Book Review: Adela Arthur and The Creator’s Clock by Judyann McCole

aaandcc.v1-FinalTitle: Adela Arthur and The Creator’s Clock

Author: Judyann McCole

Genre: YA Fantasy

Age Group: Young Adult

Rating: 3,5 stars

Purchase: Amazon, B&N

Review copy provided by Enchanted Book Promotions in exchange for an honest review.

To Whom Ever This May Concern;

I wish I could tell you the contents of this book were purely fictional. That I, Adela Arthur, was just a normal sixteen year old from Portland and that dragons, giants, elves and mermaids were just myths.  I wish these were legends shared from crazy old grandparents to crazy old grandparents around campfires. After all, that is what I used to believe.

I never would have thought they lived on the other side of our mirrors in a world called Cielieu. But they do…

I never would have thought there were humans, better known as Volsin that lived among them with the ability to create light from a single thought.  But there are…

I never would have thought I was one of them… But I am…

I am the last Arthur and I was brought to the human world after a Volsin, filled with greed, began to strip the light from our kind.

The human world was supposed to be a safe haven… but he’s found us and the only way to stop him is to go back to Cielieu and begin training as a student in the Elpida Castle of Light.

Like I said I wish the contents of this book were purely fictional and not my life…

ADELA ARTHUR

Adela Arthur and the Creator’s Clock is a fantasy novel for young adult that’s reminiscent of other books like Harry Potter by J.K. Rowling, Groosham Grange by Anthony Horowitz, etc. Our main character, Adela Arthur, gets targeted by a chimera on her sixteenth birthday. She narrowly manages to escape, but a girl who used to bully her, dies during the attack, protecting Adela and her friend Hector. Adela’s grandpa turns out to be a dragon, and apparently Adela comes from a distant land in another dimension, a land targeted by an evil wizard. Her parents sent her away to keep her safe, in her grandfather’s custody. But now a monster from the world of Cielieu has manages to break through the borders, and Adela wants to find out more about the world she was born in.

Along with Hector she travels to Cielieu, and there she begins training in a magical academy, the Elpida Castle of Light. She has to learn to use her light, a magical force inherent to her. But while Hector quickly finds his light, it’s not all that easy for Adela. She longs to go back home, to the life she used to know, where she was a nobody as opposed to ‘the Adela Arthur’ she is here. Unfortunately, with the evil wizard’s threat on her life, going home is out of the option. Adela has to adapt to this new world and its inhabitants, including Jeremy. Jeremy is a member of one of the opposing houses, yet he’s rather intrigued by Adela, and she’s intrigued by him. He’s your typical ‘bad boy’ character, a stark contrast to ever-reliable Hector, and the two don’t get along at all. But if they want any chance to survive, they’ll have to put aside their difference.
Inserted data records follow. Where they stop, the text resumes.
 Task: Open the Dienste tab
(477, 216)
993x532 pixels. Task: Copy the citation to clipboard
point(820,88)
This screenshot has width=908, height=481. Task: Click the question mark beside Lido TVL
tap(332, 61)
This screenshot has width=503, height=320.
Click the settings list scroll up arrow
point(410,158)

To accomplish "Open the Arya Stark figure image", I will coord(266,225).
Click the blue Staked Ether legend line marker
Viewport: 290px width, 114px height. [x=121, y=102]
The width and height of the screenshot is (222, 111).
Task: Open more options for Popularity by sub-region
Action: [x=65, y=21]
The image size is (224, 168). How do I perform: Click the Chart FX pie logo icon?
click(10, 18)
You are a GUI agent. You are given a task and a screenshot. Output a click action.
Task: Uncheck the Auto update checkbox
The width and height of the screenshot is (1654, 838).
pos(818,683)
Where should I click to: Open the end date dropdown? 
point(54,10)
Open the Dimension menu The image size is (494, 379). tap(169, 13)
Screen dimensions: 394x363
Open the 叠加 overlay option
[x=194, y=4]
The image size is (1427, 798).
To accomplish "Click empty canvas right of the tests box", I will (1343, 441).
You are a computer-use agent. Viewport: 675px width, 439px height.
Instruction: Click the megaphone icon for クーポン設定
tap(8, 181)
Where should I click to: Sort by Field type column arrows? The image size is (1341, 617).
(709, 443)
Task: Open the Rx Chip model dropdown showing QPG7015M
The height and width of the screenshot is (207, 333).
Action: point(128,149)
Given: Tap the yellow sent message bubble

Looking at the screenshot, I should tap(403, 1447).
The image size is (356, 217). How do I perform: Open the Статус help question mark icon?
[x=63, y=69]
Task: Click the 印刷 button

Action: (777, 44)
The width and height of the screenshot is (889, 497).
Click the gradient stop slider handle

All right, so when I checked other Goodreads reviews for this book, a lot of people seem to classify it as a blatant rip-off of Harry Potter. I’ll admit there are similarities. Adela goes to a magic school, but in this school she uses “light” as opposed to magic wands and attributes, like in Harry Potter. In both books, the name of the villain should not be spoken. However, whereas the villain’s threat seems very real and dangerous in Harry Potter, in Adela Arthur the ‘do not speak his name’ thing is more something thought about by the students. Both schools are ruled by a mysterious and powerful old wizard. In both books they play a magical game – Quidditch in Harry Potter, and a somewhat similar underwater game in Adela Arthur and the Creator’s Clock. Then there’s the school seperated into four houses, which is in both books as well.

If that makes the book a blatant rip-off, I don’t know. There are certainly many differences. If Hector is meant as the brainy best-friend (aka Hermione), then well, there’s no Ron. There’s no Pureblood vs. Mudblood war going on. Harry Potter never really had a love triangle, and here the love triangle is a significant part of the book. The magic school is in another dimension.

And we must not forget that Harry Potter wasn’t the first book about a kid in a magical school. The plot has been used several times before.

That aside, I’ll review Adela Arthur and the Creator’s Clock for the books’ own merits, not for how similar or different it is from Harry Potter. On its own, the story is definitely intriguing. I liked Adela, but only up to a certain degree. Her humor was over the top sometimes, and in general, she behaved a little childish for her age. I liked Hector much more. He was intelligent and crafty, and stronger than one would think at first. Jeremy was my absolute favorite character though. I’ve always been a fan of bad boys, but I also really digged the memory magic he could do.

The writing was all right. There were errors here and there, and sometimes things were a bit repetitive, but overall it didn’t bother me very much.

If you’re a fan of magic school stories or Harry Potter, you’ll probably enjoy this book.

Comments

  1. Judyann McCole says:

    Thank you so much for your review! I enjoyed reading your thoughts and thank you for having me on your blog!